In einer zweiten Betrachtung hat ein Chemieparkbetreiber die Möglichkeit, „passende“ Start­ups an­zusiedeln. Diese können ein neues chemisches Herstellungsverfahren entwickeln, einen alten etablierten Produktionsprozess auf neue Anwen­dungen umwidmen oder völlig andere Herausforderungen in einem Chemie­ park adressieren – um z.B. ein tech­nisches Problem zu lösen oder sich um weitere Schritte bei Decarbonisie­rung, Defossilierung, Digitalisierung etc. bis hin zu Entbürokratisierung zu bemühen. Hier kann der Chemiepark ein idealer Inkubator sein.

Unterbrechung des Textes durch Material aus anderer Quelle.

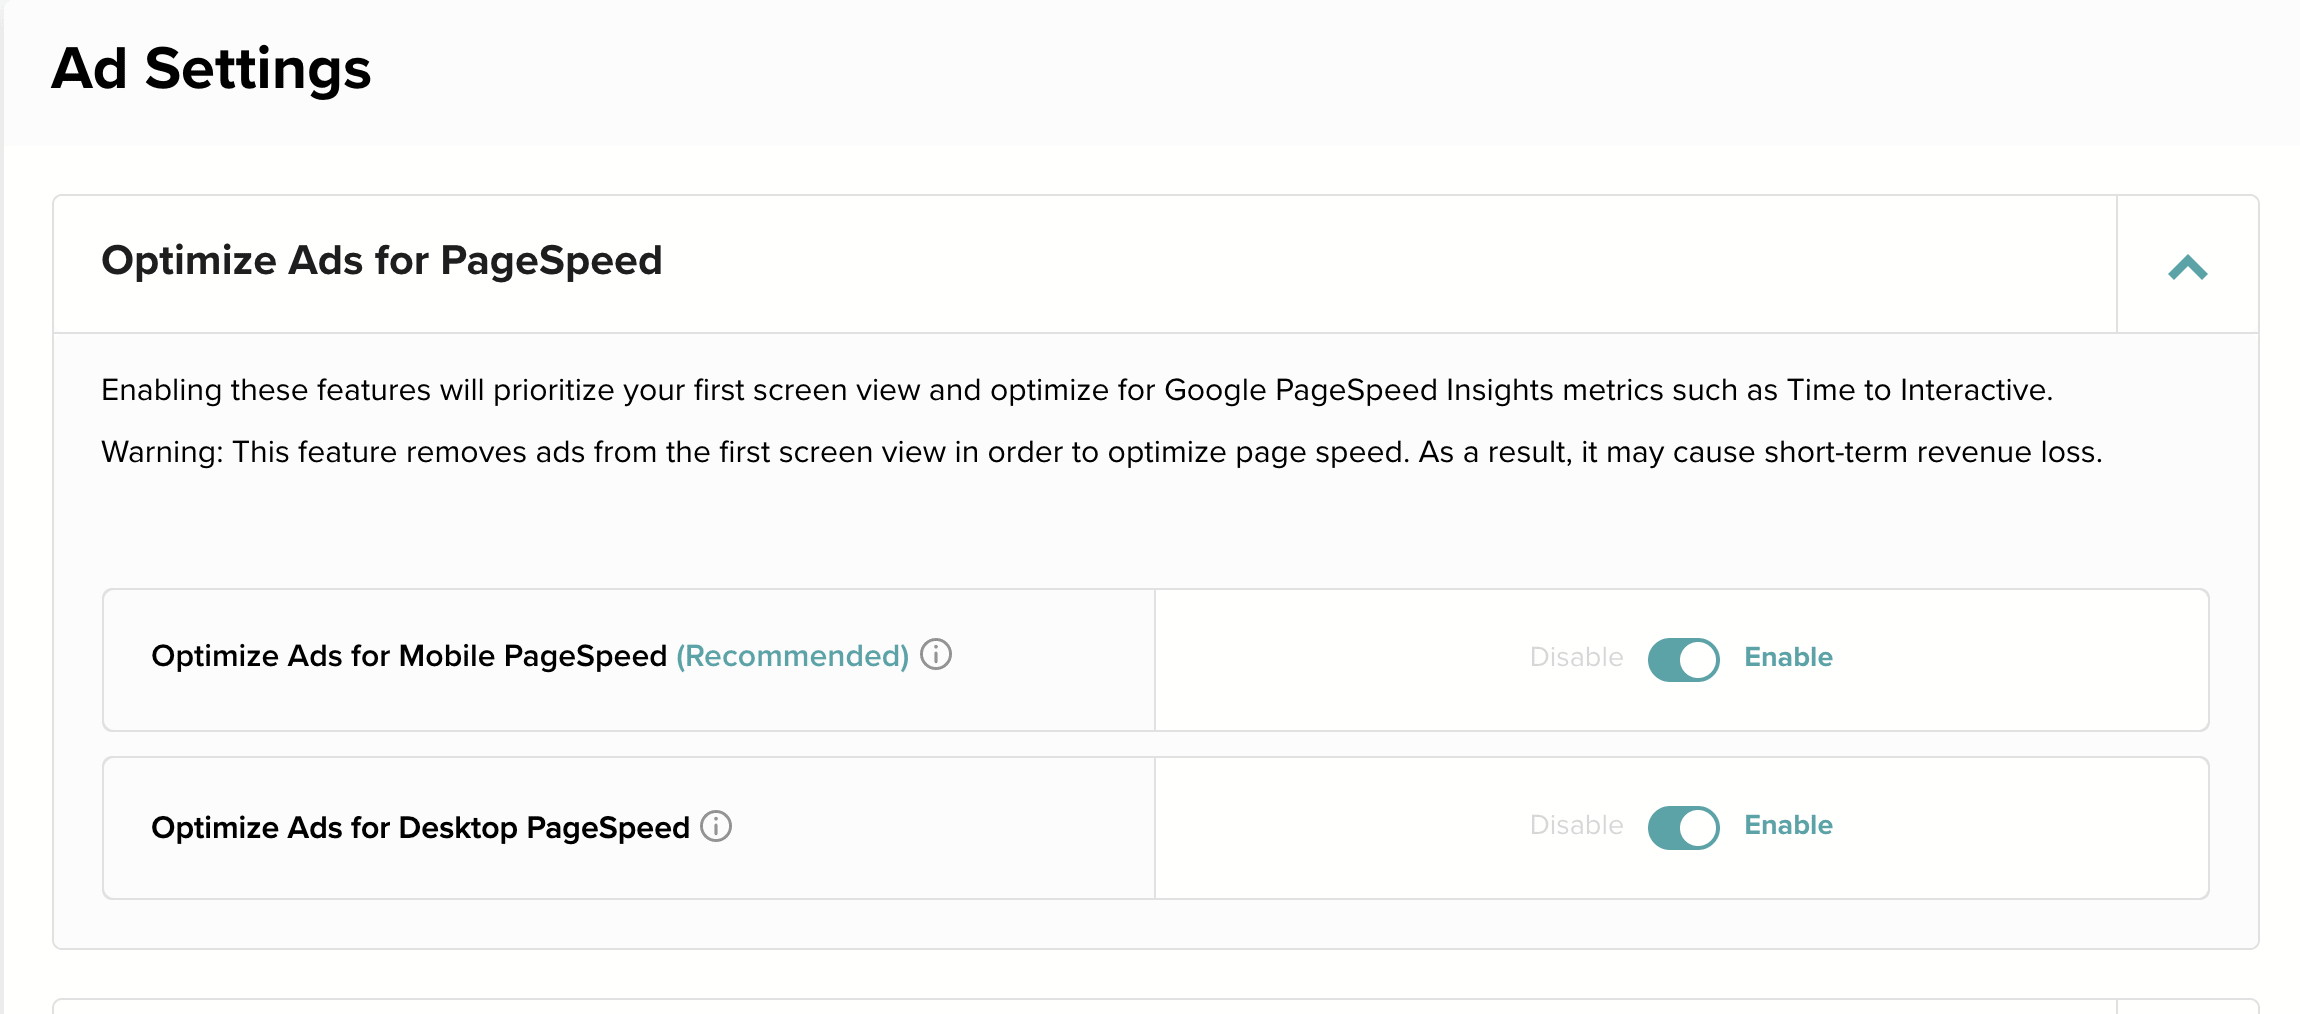Slide the Desktop PageSpeed toggle to Disable
Image resolution: width=2300 pixels, height=1014 pixels.
click(1683, 827)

Er kann in besonderem Maße neben Freiflächen, Gebäuden und allen benötigten Stand­ ortdiensten von der Energie­ und Me­dien­versorgung über Logistik und In­standhaltung bis hin zur Abfall­ und Abwasserentsorgung auch eine Umgebung anbieten, in dem ein Start­up bereits in frühen Stadien unter realen Industriebedingungen „ausprobieren“ kann und in seiner technologischen Hochskalierung bestmögliche Unter­stützung findet.

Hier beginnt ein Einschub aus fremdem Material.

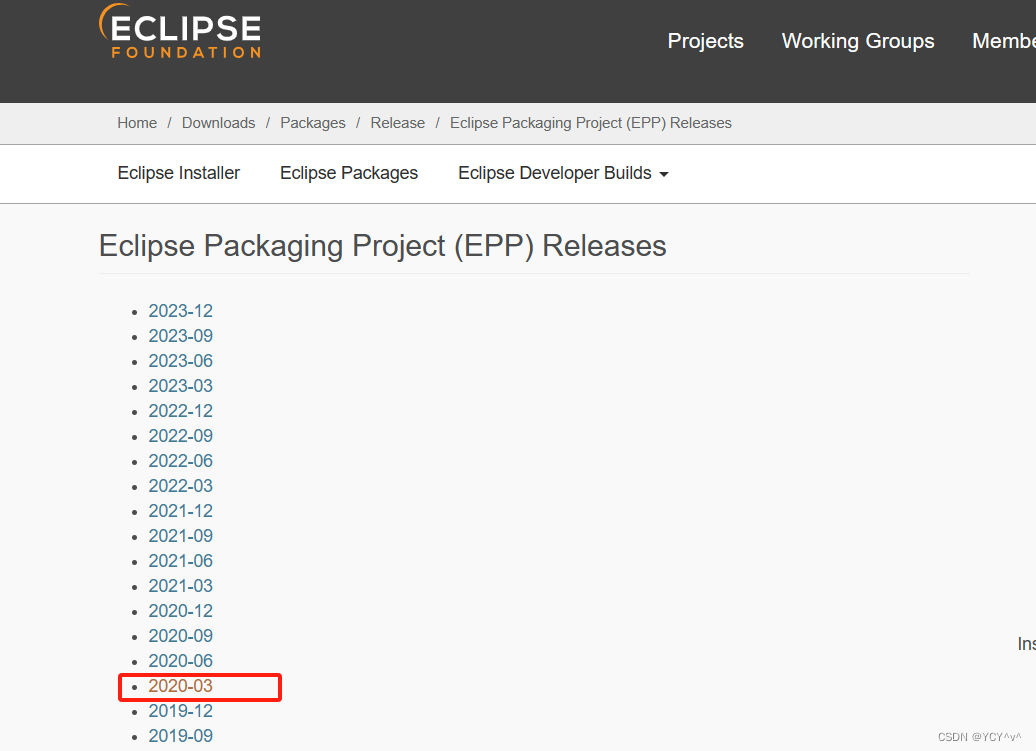Navigate to Downloads via breadcrumb
This screenshot has width=1036, height=751.
click(218, 122)
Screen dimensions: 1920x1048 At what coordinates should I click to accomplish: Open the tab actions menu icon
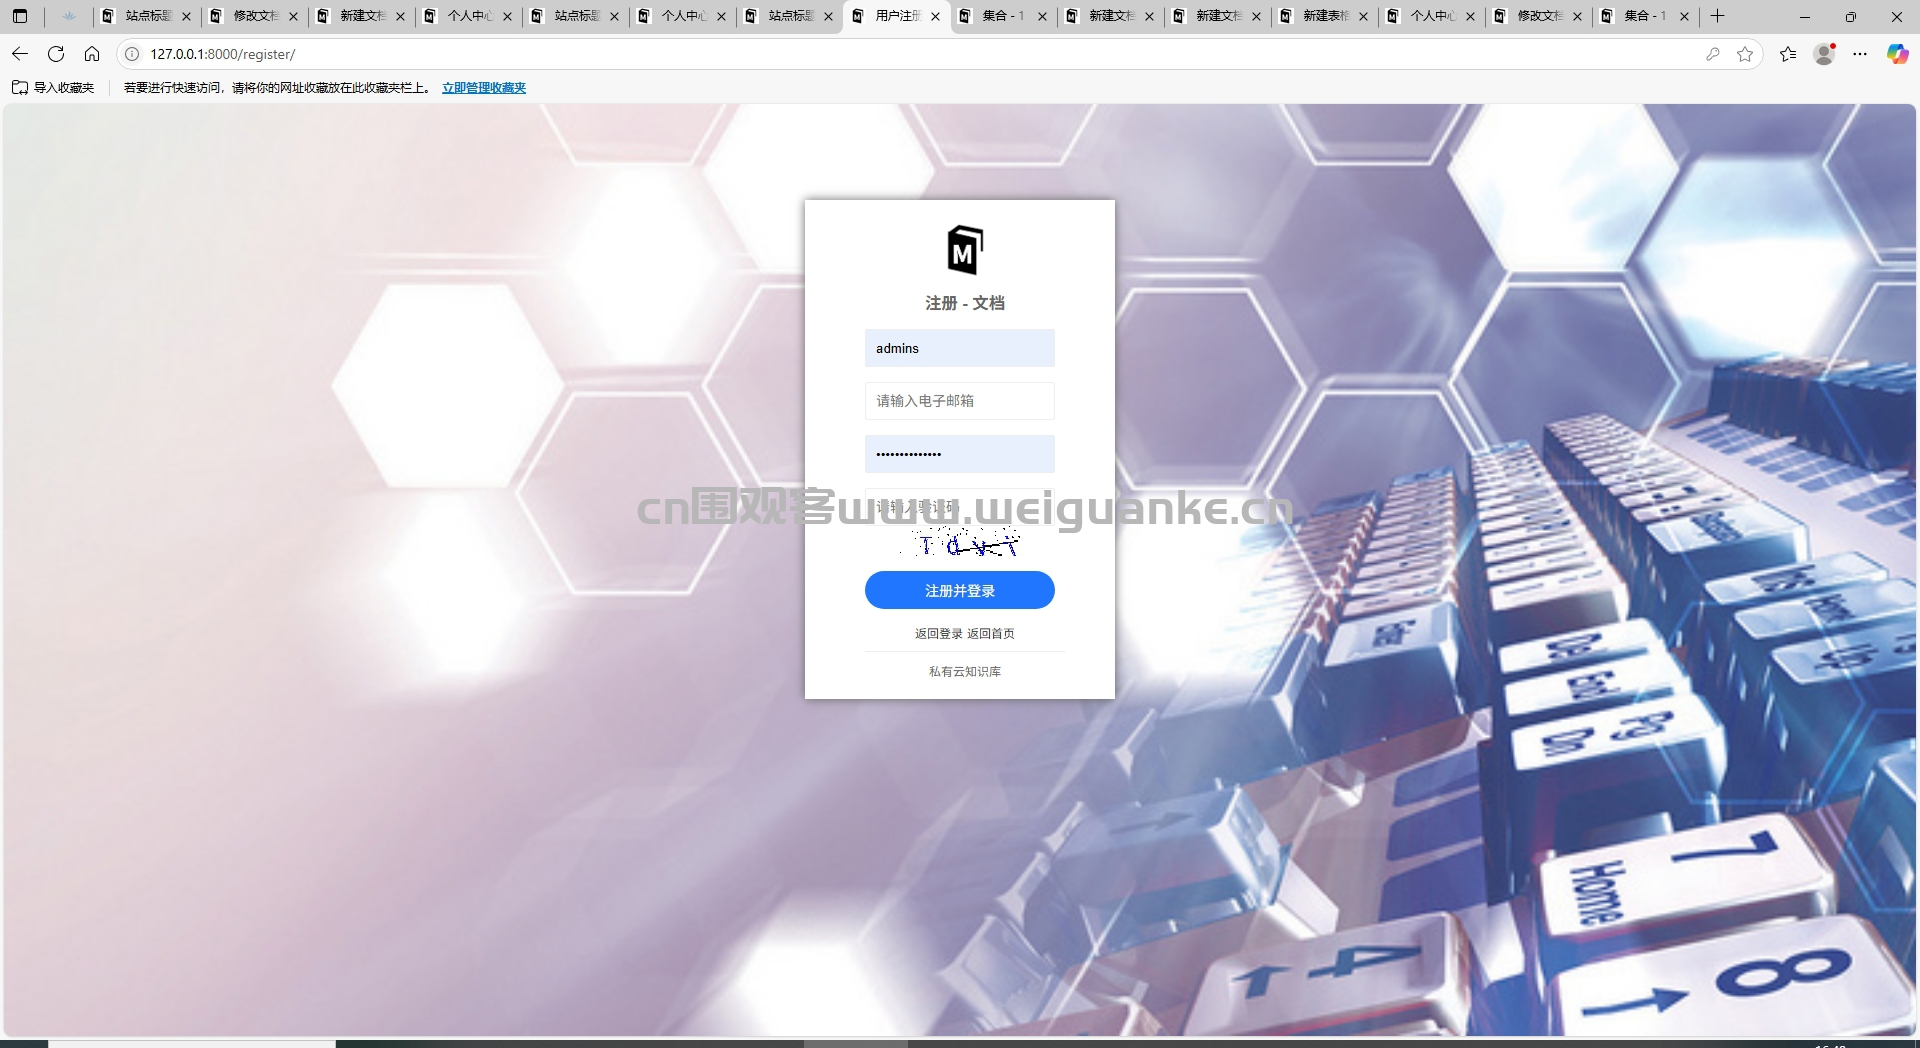(20, 16)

In einer dritten Betrachtung hat ein Standortmanager die passenden Beziehungen in die chemische Industrie, um Bedarfe für neue Herstellungsverfahren oder gar chemische Produkte zu identifizieren und somit gezielt passende Start-up-Unternehmen mit ihren innovativen Ideen zu suchen und zu finden. Wenn hier dann im Chemiepark bereits ein solcher spezifischer Bedarf besteht, kann ein junges Unternehmen bestmöglich in der Entwicklung seiner Technologie unterstützt werden, da am Standort vorhandene Rohstoffe auf ihre Verarbeitbarkeit oder erzeugte Zwischenprodukte auf ihre Weiterverarbeitbarkeit hin in der bereits bestehenden Wertschöpfung „in real Life“ getestet werden können. Besonders im Stadium von Pilotanlagen, in dem besonders viel noch geschraubt und getüftelt wird, sind Erfahrungen von Werkstätten, Engineering, Kläranlage, Dampfbetrieben etc. besonders hilfreich. Denn in vielen Fällen ist den Mitarbeitenden dort ein auftretendes Problem meist schon an anderer Stelle begegnet und vorhandene Lösungen finden erneut Anwendung.

In einer vierten Betrachtung, der Königsklasse der Start-up-Ansiedlung, kann ein Standortbetreiber die Vision für eine bestmögliche Wertschöpfungskette am eigenen Standort entwickeln und sogar mehrere Start-ups mit ihren Edukten, Herstellungsverfahren und Produkten sogar „in Kopplung“ oder „in Reihe schalten“, um neue Stoffströme zu etablieren. Dies kann geradezu ein Boost zur Nachhaltigkeitssteigerung im Chemiepark sein und eine angestoßene Transformation beschleunigen. Und es ist nicht zu unterschätzen, wie sich eine entstehende Start-up-Community an einem Chemiestandort gegenseitig inhaltlich befruchten, anspornen und unter den Augen der etablierten ansässigen Großchemie auch gemeinschaftlich behaupten kann. Spätestens in einem solchen Stadium ist es zwingend, den Industriepark an die akademische Forschung und Lehre anzuschließen und eine Kooperation mit einer Hochschule einzugehen, um auch die Nestwärme eines Campus an die etablierte professionelle industrielle Atmosphäre zu koppeln. Dies alles ist wesentlicher Bestandteil der Entwicklungsvision des Chemieparks Lülsdorf – ein Ort an dem Start-ups ihren Platz in der Wertschöpfung der Chemieindustrie finden können, sich aber auch wohl und zuhause fühlen sollen.